Марко Барабассо очнулся от жуткого кошмара, в котором его закопали в землю так, что лишь голова торчала наружу, и долго били колотушкой по затылку. Он попытался подняться, но с ужасом понял, что ничего не видит и не в состоянии пошевелить ни рукой, ни ногой, а голова от боли и впрямь вот-вот разлетится на куски, будто перебродивший египетский арбуз. Марко дико завопил и стал биться и извиваться всем телом, как уторь на жаровне, и через несколько секунд умудрился выпростать руку из окутавших его пелен. Дальше было проще. Выпутавшись из тенет, оказавшихся влажным от росы куском парусины, в который Марко, видать, сам и замотался во сне, и попытавшись встать на колени, он тотчас схлопотал увесистую мокрую оплеуху ветра, повалился на спину и проснулся окончательно. Разлепить глаза не получилось — так бывает, когда ресничие из шалости сплетают спящему нижние и верхние ресницы в косички. Тут надобно запастись терпением и подождать, пока от слез они не распустятся сами. Марко знал об этом и потому сосредоточился, насколько это позволила гудящая голова, на звуках.
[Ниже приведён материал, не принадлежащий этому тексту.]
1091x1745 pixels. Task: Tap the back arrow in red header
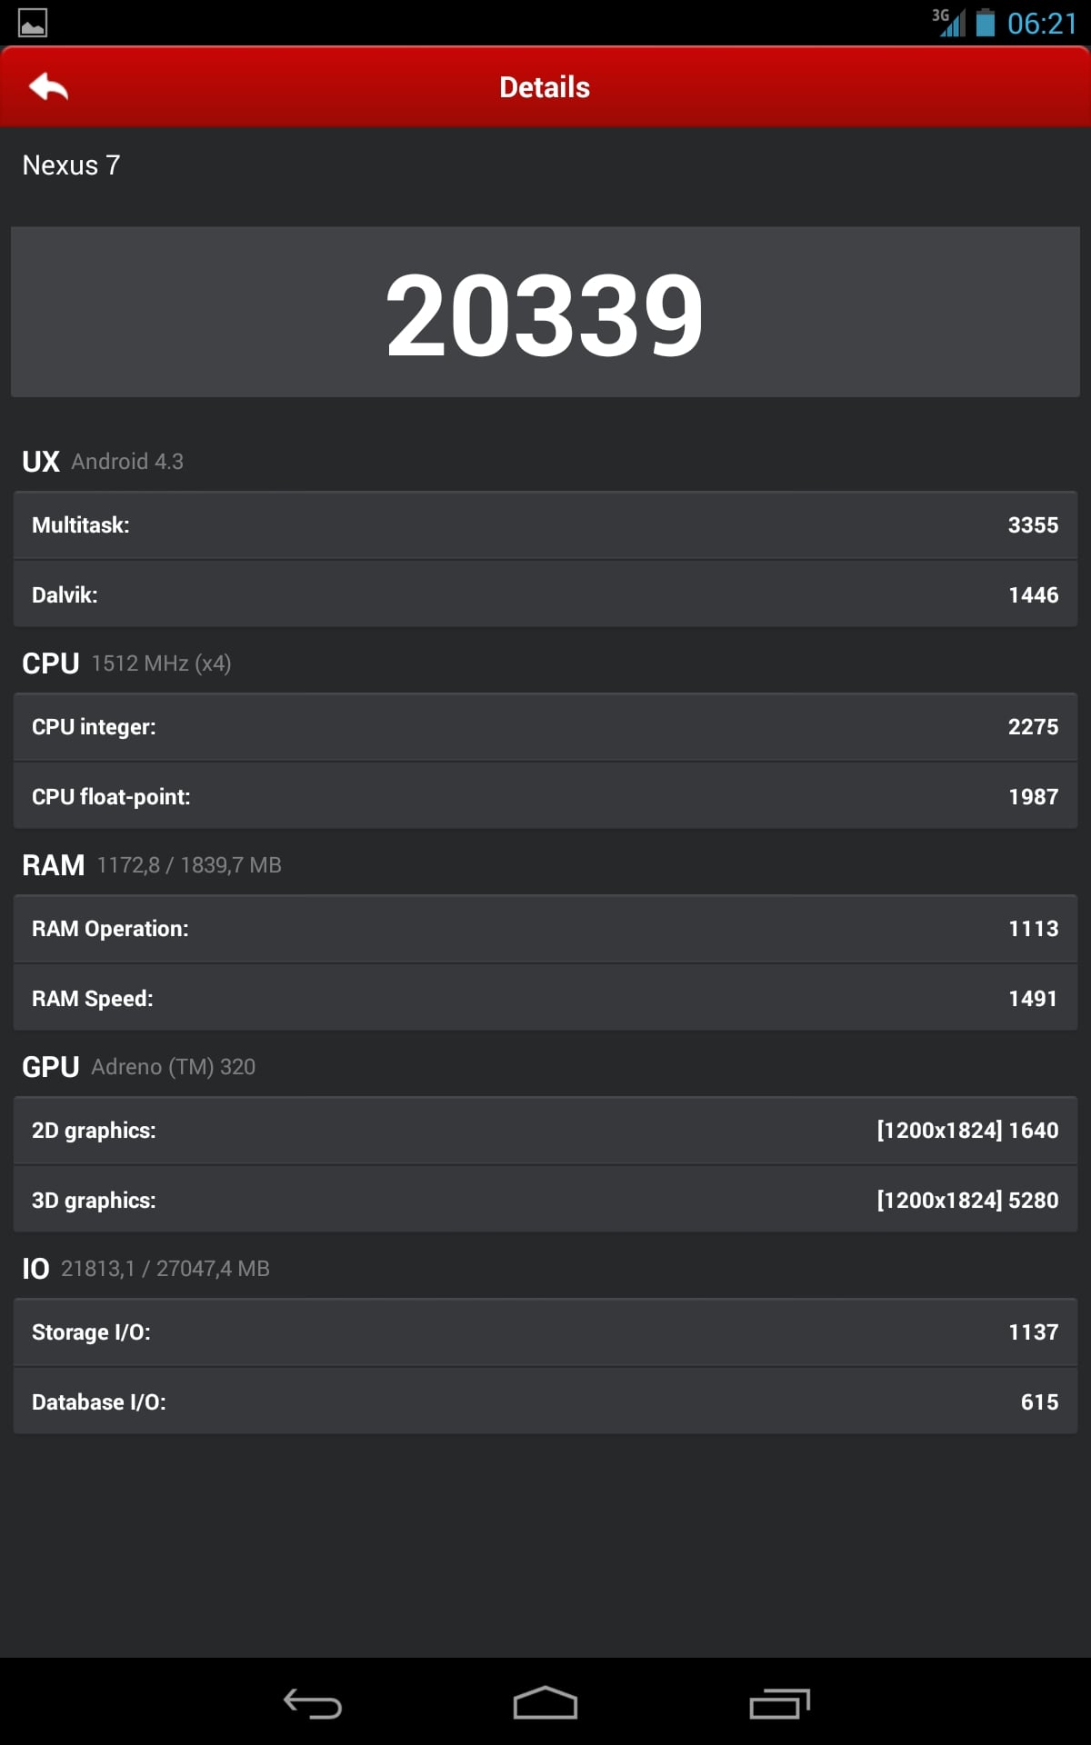pos(49,87)
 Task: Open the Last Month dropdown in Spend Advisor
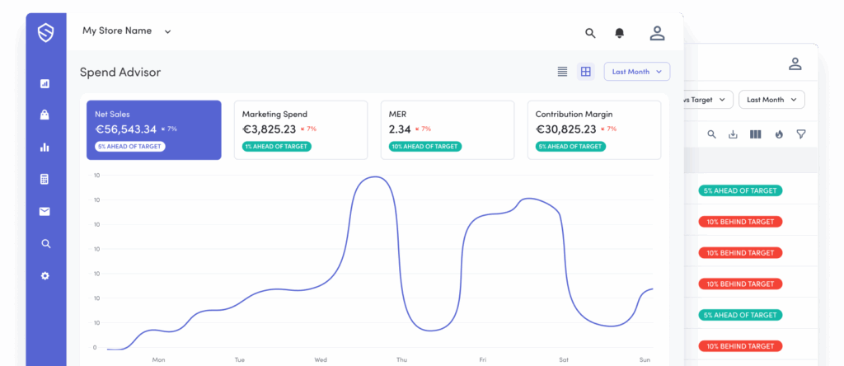click(636, 72)
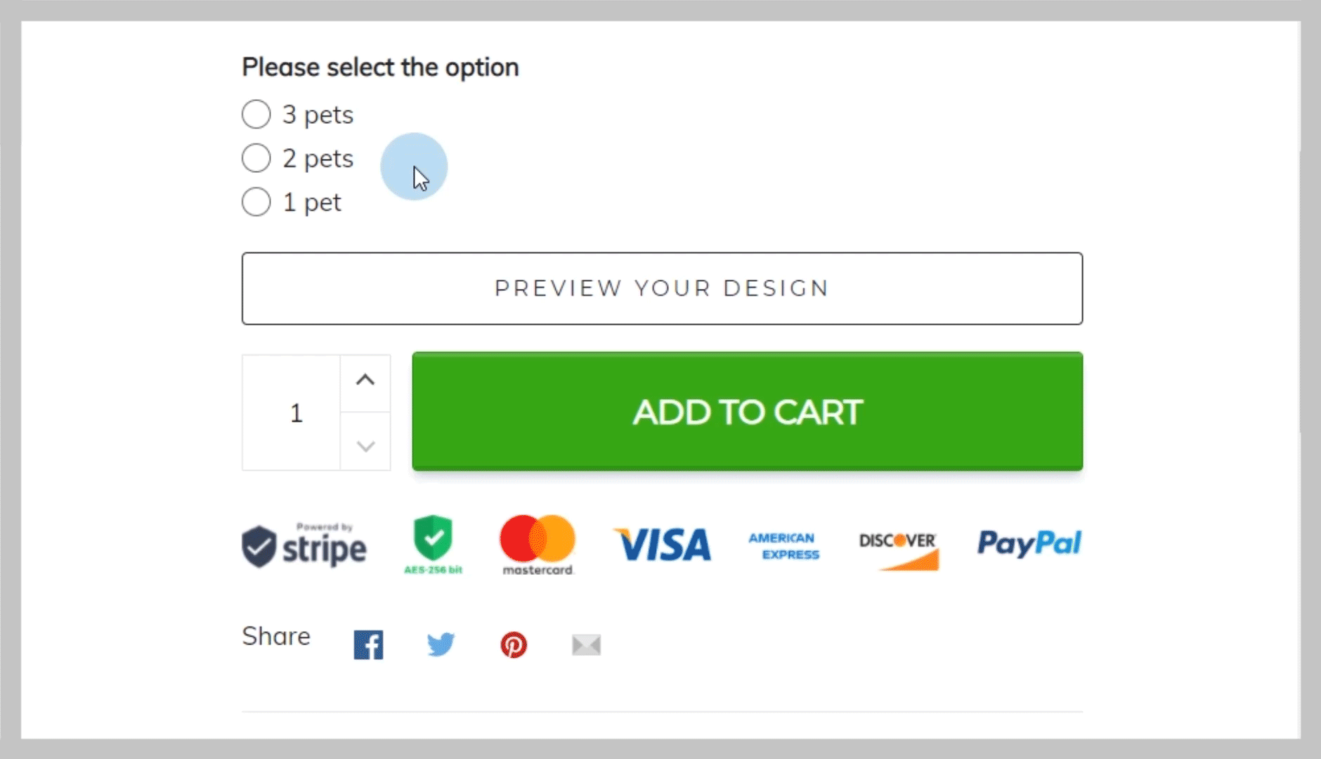The image size is (1321, 759).
Task: Decrease quantity with the down arrow
Action: 365,446
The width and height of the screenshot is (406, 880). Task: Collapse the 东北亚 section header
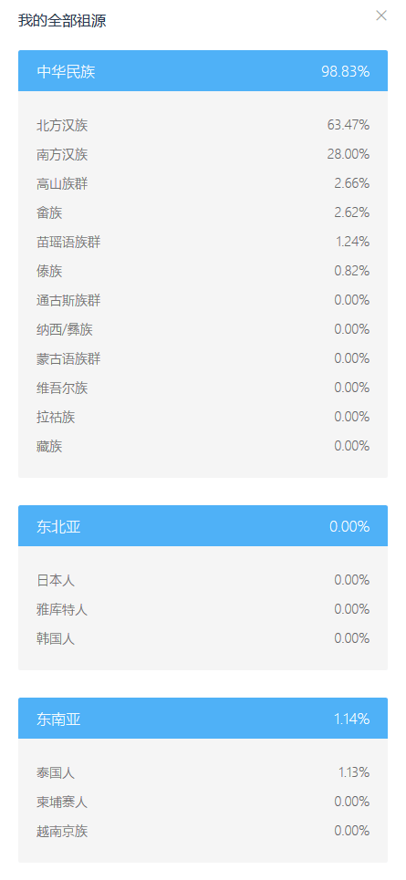[203, 526]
Судя по размеренным ударам тимпана,[20] парусному хлопанью, деревянным скрипам и водяному плеску, он находился там, где и должен был, — на своей galia,[21] а судя по качке и ветру — in alto mare.[22] Барабанный ритм внезапно изменился — за сильным ударом тотчас следовал слабый, и это означало, что гребцы по левому борту пропускают гребок, и галера принимает влево гораздо быстрее, чем с помощью одного лишь руля. «Заметили риф, — подумал Марко, — или поворачиваем домой. Только это вряд ли. Ох, господи, что ж это с башкой творится?»